Gentle warrior Stan Musial dies - Michael's essay

Stan Musial was always smiling.   Photo:                                                                                                	 Photo: AFagen

Stan Musial was always smiling. Photo: Photo: AFagen


He was 14, it was nearing the end of the school year and his grandpa said, "Let's take the afternoon off and go to a ball game." So in the friendly sun of a delicious school-free afternoon, Charles Pascal and his grandfather were sitting about 10 rows back along the right field line in Wrigley Field.
The St. Louis Cardinals had come to Chicago to play the Cubs. He remembers it vividly; May 13, 1958. He was excited because the Cardinals' all-star, Stan Musial, was in town. He had piled up 2,999 base hits. Chances were better than good that he would join the elite group of players with 3,000 hits that afternoon.

But the Cards' manager, Freddy Hutchinson, benched Musial because he wanted his star to hit the big number back home in St. Louis. Young Charles was crushed.
But midway through the game, the Cardinals were down. They needed the win. Musial came off the bench to pitch hit.

He whacked a double. And Charles and his grandfather went home smiling.
Charles Pascal is probably Canada's preeminent authority on early childhood education.  He has been a deputy minister of education and is currently professor of Applied Psychology and Human Development at the University of Toronto. He is also in love, beyond human reason, with  the game of baseball. Earlier this week, he and I talked about Stan Musial, who had just died at the age of 92. "He was always the complete gentleman," said  Pascal.  "And it wasn't just the great numbers that made him great. He didn't have that Ted Williams chip on his shoulder."

Stan the Man, as he was called, hit 3,630 hits, including 475 home runs. He won the batting title seven times and was named an All-Star 24 times.He married his high school sweetheart, never took a drug stronger than aspirin and in more than 20 years, never got tossed from a game. He was one of the first white players in either league to openly support the racial integration of baseball with the selection of Jackie Robinson by Branch Rickey for the Brooklyn Dodgers.
On long train trips, he used to play Wabash Cannonball on his harmonica. Not only respected and feared for his bat, he was loved. His picture was scotch-taped up on my bedroom wall with the other heroes in the pantheon -- Mickey Mantle, Ted Kluzewski, Whitey Ford, Roy Campanella. "He had this insane corkscrew stance, the bio-mechanics were crazy. There was no way he could hit with it, but he was an amazing contact hitter," Pascal remembered. 
I copied that stance. Knees bent, left leg pulled back, crouched over, bat held high, then the step into the pitch.

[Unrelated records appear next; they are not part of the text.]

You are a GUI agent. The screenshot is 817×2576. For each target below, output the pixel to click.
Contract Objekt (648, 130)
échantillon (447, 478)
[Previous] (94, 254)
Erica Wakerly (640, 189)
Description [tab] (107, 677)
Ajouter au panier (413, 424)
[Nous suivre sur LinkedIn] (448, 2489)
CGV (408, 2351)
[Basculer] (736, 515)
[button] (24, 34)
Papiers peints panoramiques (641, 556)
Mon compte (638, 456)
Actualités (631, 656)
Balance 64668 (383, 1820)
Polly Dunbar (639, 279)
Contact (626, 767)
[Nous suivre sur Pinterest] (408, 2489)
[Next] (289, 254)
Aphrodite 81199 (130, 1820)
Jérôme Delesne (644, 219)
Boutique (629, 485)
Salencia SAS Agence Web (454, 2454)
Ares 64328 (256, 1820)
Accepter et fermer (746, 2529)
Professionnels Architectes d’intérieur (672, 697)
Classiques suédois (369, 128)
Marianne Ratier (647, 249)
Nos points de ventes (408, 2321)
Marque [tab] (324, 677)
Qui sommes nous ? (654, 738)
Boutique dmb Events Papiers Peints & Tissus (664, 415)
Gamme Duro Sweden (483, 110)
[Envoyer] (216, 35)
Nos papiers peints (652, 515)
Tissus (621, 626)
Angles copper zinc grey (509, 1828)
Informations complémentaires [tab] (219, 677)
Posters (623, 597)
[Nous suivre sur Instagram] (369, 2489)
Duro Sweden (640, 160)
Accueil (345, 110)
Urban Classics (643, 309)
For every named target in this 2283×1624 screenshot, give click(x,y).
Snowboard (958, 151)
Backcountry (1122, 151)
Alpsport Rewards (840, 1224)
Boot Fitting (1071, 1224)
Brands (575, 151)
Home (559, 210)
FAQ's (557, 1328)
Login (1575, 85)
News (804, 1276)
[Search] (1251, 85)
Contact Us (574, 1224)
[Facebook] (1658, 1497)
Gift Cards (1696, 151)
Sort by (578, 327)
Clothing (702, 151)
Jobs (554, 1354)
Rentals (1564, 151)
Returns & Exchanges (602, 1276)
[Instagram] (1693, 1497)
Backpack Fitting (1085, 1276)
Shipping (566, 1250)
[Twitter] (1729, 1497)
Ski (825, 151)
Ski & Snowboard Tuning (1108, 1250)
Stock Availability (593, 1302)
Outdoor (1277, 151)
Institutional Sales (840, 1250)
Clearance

The priest/coach on my CYO team made me change, saying it would wreck my back.
When a ball player you adored in the green years dies, there come flooding back flashes of youth, but also intimations of mortality.  Warriors shouldn't die, even gentle ones. 
But there is something comforting, that the baseball hero should die in deep winter when the air is cold and the ground hard, instead of in the warming  weeks of spring training or the high summer.

On Thursday, Stan Musial lay in state in an open coffin in Cathedral Basilica in St. Louis. Thousands of people lined up along Lindell Boulevard for the visitation. The church bell chimed once as the doors opened. A woman named Evelyn Bourisaw, age 68  and dressed in a warm red coat, said in great voice; "Time to play ball."